In this article I will provide a working setup for log handling with Grafana Loki and the kubernetes logging operator. You need a kubernetes cluster with kube-prometheus-stack helm chart and logging-operator already installed. To keep it simple, there is no access control and we use filesystem storage for persistence.

Motivation

When setting up a Rancher managed RKE2 cluster, one often uses the Helm charts provided by Rancher to install frameworks for monitoring and logging. The rancher-monitoring chart is basically the kube-prometheus-stack helm chart. Although it is currently a few versions behind its upstream, you get all components for a ready-to-use metrics observability setup (Prometheus, Alertmanager and Grafana). With the rancher-logging chart things look different. What you get there is an (unconfigured) logging operator framework which allows to collect logs and forward them to a certain target, but the target itself is missing. As we have Grafana in place already, using Loki for log handling seems obvious. However, I did not find any working example setup, so here is one that should do the job.

The configurations in this article work out‑of‑the‑box, except for one dependency: In our setup Loki is installed in the namespace platform. If you use another namespace, adjust the Loki URL accordingly.

Configuring the Logging Operator

The logging operator uses Flows to collect the logs and Outputs to forward them to a target. We want to collect all logs of the cluster and send them to one single output, so we need just one ClusterFlow and one ClusterOutput.

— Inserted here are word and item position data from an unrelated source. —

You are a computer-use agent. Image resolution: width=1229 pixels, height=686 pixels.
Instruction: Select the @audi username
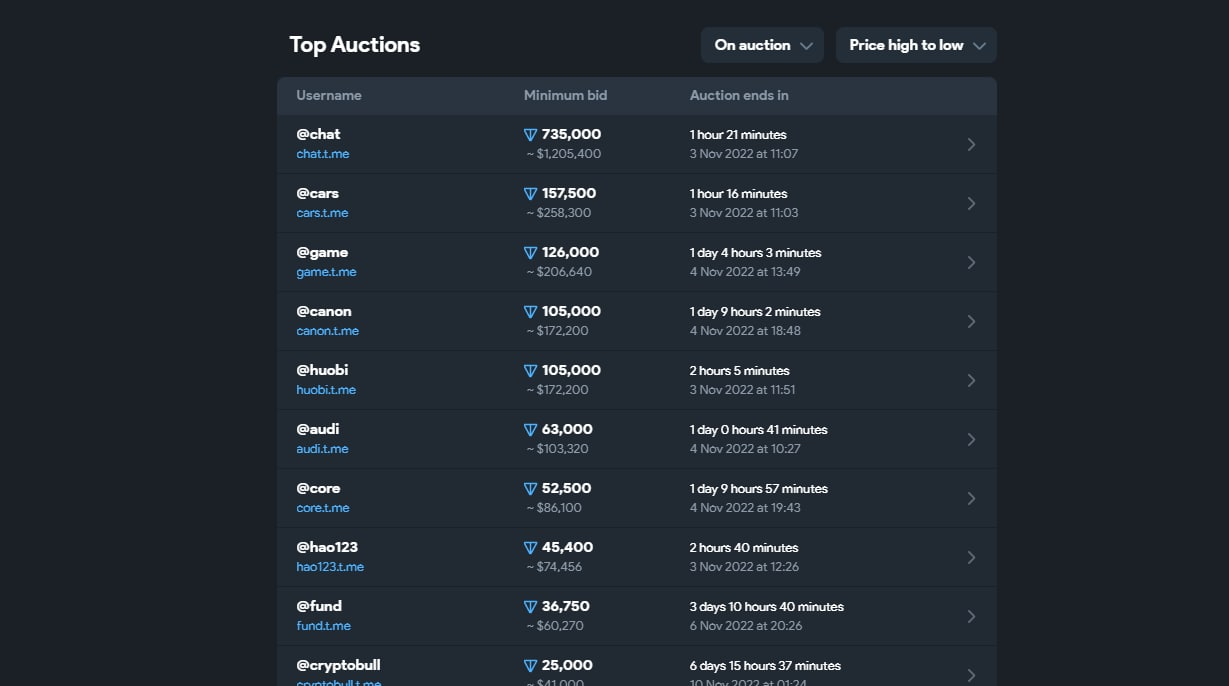317,429
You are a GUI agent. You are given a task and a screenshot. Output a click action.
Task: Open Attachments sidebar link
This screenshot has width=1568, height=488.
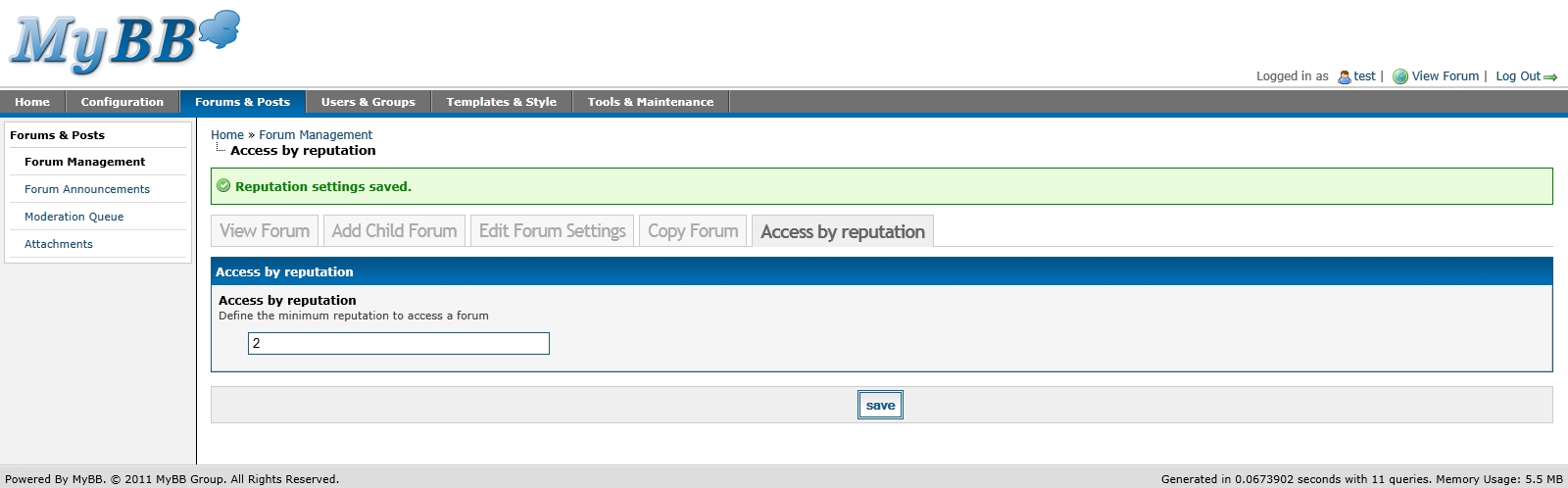point(59,244)
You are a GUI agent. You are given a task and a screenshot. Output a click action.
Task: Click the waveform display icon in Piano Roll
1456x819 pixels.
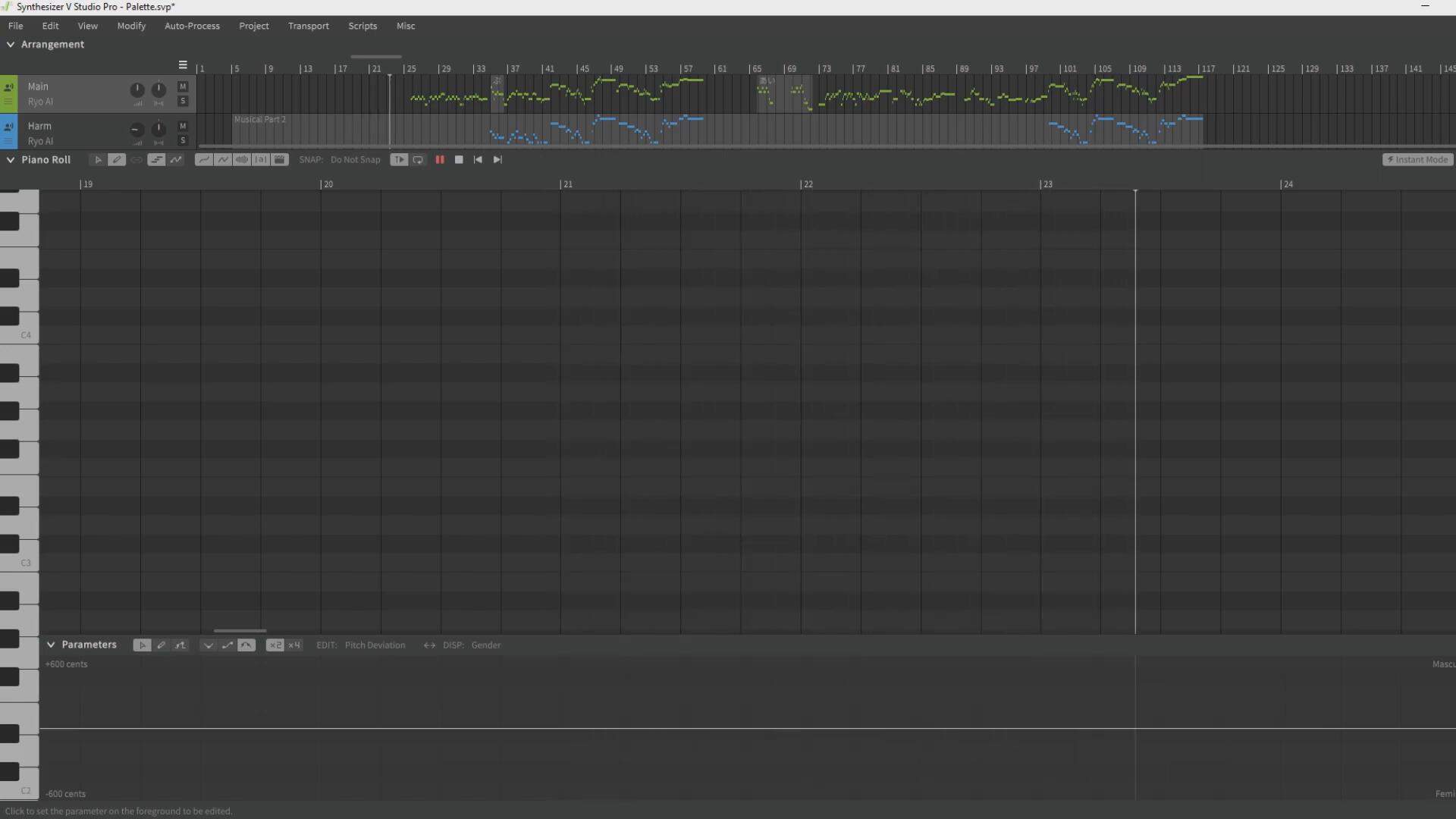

The ClusterFlow is quite simple:

apiVersion: logging.banzaicloud.io/v1beta1
kind: ClusterFlow
metadata:
  name: all-logs-to-loki
  namespace: cattle-logging-system
spec:
  globalOutputRefs:
    - loki

The ClusterOutput needs a few more details. This is mainly due to the fact that the key for a useable Loki setup is to choose a good set of labels. And good mainly means to limit the combined label cardinality. Loki groups all logs into buckets, and for every existing label combination a separate bucket is created. So if your setup consists of four labels with 20 possible values each, you already end up with 20*20*20*20 = 160.000 potential buckets which is far more than Loki will be able to handle efficiently. There is no exact limit, but from my experience try to keep the real cardinality below 1.000. Hence, I strongly recommend to start with a very limited number of labels and only extend it if it really turns out to be too small for your needs.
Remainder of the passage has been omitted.